Пьянство сходило Паше с рук, ему прощали его болезнь и сожалели о его пропащей жизни, но гром все-таки грянул, и еще как! Сидел Паша у себя дома поздно вечером, как всегда пьяненький, и вздумалось ему на свою беду позвонить посольской машинистке, своей подружке. Набрал Паша трехзначный номер внутреннего коммутатора, но ошибся на одну цифру. Вместо нежного голоса любимой раздался уверенный баритон: «Слушаю!» Паша мгновенно озверел: «Ты! У моей бабы сидишь и еще мне смеешь говорить “Слушаю!” Я тебе счас послушаю! Глаза на жопу натяну и моргать ими заставлю!»
Паша с гневом бросил трубку, но его собеседник – посол Пегов, член ЦК КПСС, любивший допоздна работать в своем кабинете, свою трубку не бросил, а аккуратно положил на стол, вызвал телефониста и приказал определить, откуда исходил окаянный звонок.
«Здравствуй, мой друг!» – радушно приветствовал посол на следующее утро в своем кабинете трясущегося от страха Пашу. «Скажи, пожалуйста, ты мне сейчас глаза на жопу натянешь или немного позже?»
Бедный Паша! Несмотря на весь свой гуманизм, Пегов-таки натянул ему глаза на то самое место, а заодно прочистил все чакры, до которых смог добраться. К счастью, без оргвыводов.
Через несколько лет после этого Паша, продолжая пить, скончался, не дожив до сорока лет. Вы как знаете, а мне его жалко.
Задание центра
Мое первое задание Центра я чуть было не провалил самым позорным образом. Поясню – на протяжении нескольких лет первой командировки в Индию в восьмидесятые годы я занимался межпартийными связями между КПСС, Компартией Индии и Компартией Индии (марксистской). Компартия когда-то была единой, но в силу некоторых причин раскололась на две половинки. Обе они завели собственные профсоюзные, молодежные, комсомольские организации, комитеты борьбы за мир и прочих паразитов. Связи, надо сказать, были весьма энергичными – в год по два-три десятка делегаций, учеба и лечение в Советском Союзе наших друзей и много чего еще. Моему начальнику, советнику по межпартийным связям, и лично мне работы хватало, и, главное, она мне нравилась.

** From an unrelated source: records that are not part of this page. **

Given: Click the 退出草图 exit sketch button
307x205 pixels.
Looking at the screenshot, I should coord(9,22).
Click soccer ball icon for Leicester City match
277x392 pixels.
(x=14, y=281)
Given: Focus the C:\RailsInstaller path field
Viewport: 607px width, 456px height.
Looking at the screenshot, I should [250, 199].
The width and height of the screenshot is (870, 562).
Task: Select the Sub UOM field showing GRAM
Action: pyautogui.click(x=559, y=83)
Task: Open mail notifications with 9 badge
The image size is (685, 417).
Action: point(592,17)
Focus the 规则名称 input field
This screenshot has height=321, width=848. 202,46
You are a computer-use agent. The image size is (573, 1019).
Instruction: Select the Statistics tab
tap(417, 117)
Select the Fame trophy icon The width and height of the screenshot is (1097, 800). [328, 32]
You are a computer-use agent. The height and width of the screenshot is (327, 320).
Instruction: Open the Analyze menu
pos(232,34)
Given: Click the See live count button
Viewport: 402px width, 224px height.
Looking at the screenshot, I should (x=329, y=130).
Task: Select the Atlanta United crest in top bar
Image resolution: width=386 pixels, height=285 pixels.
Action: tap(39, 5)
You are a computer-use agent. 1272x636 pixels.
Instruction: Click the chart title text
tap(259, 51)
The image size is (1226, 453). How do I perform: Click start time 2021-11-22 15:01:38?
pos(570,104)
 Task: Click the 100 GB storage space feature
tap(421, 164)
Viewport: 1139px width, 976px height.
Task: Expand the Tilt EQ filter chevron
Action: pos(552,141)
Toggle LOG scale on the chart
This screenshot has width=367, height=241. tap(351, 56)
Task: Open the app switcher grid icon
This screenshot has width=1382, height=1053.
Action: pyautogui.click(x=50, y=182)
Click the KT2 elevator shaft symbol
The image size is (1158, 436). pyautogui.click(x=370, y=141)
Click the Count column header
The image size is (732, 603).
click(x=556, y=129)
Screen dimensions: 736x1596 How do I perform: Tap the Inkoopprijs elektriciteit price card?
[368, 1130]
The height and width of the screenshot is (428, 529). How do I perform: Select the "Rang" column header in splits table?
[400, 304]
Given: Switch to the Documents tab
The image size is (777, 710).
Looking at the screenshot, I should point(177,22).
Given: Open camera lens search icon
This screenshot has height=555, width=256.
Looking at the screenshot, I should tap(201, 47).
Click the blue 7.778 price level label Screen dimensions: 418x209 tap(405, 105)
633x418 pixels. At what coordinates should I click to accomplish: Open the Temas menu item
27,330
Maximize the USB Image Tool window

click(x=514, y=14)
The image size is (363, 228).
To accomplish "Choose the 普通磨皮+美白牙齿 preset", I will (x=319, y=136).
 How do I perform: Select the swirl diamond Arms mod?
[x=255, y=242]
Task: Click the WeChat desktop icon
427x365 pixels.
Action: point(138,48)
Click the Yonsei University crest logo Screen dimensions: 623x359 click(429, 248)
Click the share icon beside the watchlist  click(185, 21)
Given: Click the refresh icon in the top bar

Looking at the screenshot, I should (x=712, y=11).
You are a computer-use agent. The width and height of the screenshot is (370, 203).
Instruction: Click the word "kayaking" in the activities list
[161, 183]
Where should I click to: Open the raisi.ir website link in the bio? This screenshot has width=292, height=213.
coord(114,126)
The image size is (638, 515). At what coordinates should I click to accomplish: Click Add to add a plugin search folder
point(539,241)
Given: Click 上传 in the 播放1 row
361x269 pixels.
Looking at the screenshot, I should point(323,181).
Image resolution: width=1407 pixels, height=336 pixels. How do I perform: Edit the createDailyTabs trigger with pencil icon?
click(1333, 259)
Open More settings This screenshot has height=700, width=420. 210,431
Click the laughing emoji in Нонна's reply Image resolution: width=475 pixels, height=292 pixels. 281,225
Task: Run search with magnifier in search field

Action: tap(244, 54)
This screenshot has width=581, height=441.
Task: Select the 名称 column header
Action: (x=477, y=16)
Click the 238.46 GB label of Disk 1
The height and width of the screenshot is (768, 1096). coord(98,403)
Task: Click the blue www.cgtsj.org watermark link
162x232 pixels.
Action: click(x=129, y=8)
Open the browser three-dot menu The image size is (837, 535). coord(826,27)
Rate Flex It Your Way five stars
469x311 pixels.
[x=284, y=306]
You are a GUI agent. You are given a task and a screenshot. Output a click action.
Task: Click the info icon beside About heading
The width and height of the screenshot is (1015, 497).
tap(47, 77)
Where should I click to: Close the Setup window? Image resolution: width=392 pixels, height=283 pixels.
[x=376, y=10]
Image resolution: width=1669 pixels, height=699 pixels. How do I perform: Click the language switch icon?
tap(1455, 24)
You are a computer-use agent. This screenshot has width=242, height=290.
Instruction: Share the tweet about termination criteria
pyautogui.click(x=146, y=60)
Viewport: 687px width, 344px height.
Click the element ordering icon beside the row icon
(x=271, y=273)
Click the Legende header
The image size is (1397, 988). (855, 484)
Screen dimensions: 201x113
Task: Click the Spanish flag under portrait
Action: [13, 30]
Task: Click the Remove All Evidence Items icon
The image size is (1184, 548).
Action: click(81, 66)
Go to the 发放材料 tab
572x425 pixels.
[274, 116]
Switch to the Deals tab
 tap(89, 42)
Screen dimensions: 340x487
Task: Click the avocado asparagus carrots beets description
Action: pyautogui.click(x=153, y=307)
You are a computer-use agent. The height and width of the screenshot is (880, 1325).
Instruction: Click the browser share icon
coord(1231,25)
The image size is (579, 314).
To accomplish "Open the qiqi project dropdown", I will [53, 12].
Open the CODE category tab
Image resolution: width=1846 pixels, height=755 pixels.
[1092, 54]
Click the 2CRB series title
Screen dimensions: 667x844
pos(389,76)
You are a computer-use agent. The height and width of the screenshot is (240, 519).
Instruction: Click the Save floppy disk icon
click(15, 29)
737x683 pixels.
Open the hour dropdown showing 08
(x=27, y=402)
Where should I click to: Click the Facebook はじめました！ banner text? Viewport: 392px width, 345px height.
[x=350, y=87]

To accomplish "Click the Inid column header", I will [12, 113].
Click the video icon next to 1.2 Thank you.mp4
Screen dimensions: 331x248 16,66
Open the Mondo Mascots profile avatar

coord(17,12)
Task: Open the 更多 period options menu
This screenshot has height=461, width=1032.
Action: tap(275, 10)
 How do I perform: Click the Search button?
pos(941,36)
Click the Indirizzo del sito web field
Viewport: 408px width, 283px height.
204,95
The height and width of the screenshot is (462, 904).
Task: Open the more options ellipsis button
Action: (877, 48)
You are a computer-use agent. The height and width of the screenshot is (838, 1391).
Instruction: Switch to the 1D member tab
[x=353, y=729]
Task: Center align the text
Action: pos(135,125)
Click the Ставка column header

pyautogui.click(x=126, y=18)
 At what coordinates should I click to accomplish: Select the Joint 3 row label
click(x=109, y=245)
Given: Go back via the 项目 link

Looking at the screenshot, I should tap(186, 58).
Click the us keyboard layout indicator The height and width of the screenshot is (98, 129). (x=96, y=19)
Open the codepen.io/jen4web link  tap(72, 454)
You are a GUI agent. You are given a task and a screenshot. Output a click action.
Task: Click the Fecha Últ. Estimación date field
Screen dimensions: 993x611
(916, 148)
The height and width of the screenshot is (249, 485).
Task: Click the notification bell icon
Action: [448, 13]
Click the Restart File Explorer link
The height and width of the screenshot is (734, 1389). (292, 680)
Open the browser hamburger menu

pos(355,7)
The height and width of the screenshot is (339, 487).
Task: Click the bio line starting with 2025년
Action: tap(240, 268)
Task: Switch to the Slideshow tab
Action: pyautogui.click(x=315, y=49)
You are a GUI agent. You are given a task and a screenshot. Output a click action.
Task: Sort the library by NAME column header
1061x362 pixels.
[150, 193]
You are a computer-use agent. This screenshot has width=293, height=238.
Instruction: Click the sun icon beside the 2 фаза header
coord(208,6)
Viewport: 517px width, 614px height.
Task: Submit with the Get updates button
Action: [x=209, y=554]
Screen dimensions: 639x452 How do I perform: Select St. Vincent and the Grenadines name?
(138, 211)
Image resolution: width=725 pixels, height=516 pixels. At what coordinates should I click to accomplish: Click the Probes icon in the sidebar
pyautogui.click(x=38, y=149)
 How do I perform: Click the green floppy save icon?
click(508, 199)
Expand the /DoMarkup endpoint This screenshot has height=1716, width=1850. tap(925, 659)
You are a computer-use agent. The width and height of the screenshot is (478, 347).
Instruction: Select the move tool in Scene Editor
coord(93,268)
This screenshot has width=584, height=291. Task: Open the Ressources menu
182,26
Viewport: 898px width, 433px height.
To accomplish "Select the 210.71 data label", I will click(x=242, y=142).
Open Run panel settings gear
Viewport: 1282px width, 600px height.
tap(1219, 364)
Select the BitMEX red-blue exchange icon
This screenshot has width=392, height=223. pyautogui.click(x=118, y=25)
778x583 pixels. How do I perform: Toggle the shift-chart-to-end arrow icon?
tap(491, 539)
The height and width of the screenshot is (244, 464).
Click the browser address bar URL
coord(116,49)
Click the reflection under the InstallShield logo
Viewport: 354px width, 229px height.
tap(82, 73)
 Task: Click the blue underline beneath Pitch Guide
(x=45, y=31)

Не нравилось мне кое-что другое. Раз в месяц, а то и чаще международный отдел ЦК КПСС рассылал братским партиям так называемые «послания» по всяким животрепещущим темам, в основном заточенные против американцев. Послания поступали в посольство на русском языке, их надо было переводить как можно ближе к сути и форме. Тексты были написаны таким железобетонным языком, что для свежего человека попытка добросовестно перевести их могла кончиться вывихом головного мозга. Ну, что это такое, в самом деле: «…бряцая под столом переговоров ядерным оружием, американские империалисты…»? Так и хотелось добавить: «…и звеня мудями…» Или еще лучше: «…и тогда Советский Союз бросил на чашу весов свой могучий потенциал» или «…тянут в НАТО». Порнография какая-то! Интересно, какой придурок это придумал? Отзовись, пожиратель цековских пайков, очень хотелось бы посмотреть тебе в глаза.
Несколько человек переводили текст. Приходил второй советник-посланник – их тогда было два. Прочитав перевод, он, как правило, матерно удивлялся отвратительному качеству и лично приводил его в приличный вид. Затем приходил первый посланник, сокрушенно бормотал что-то вроде «с каким человеческим материалом приходится иметь дело» и доводил текст до изумительного блеска. Вся эта процедура занимала не меньше двух дней и была столь же грандиозна и бессмысленна, как бритье слона.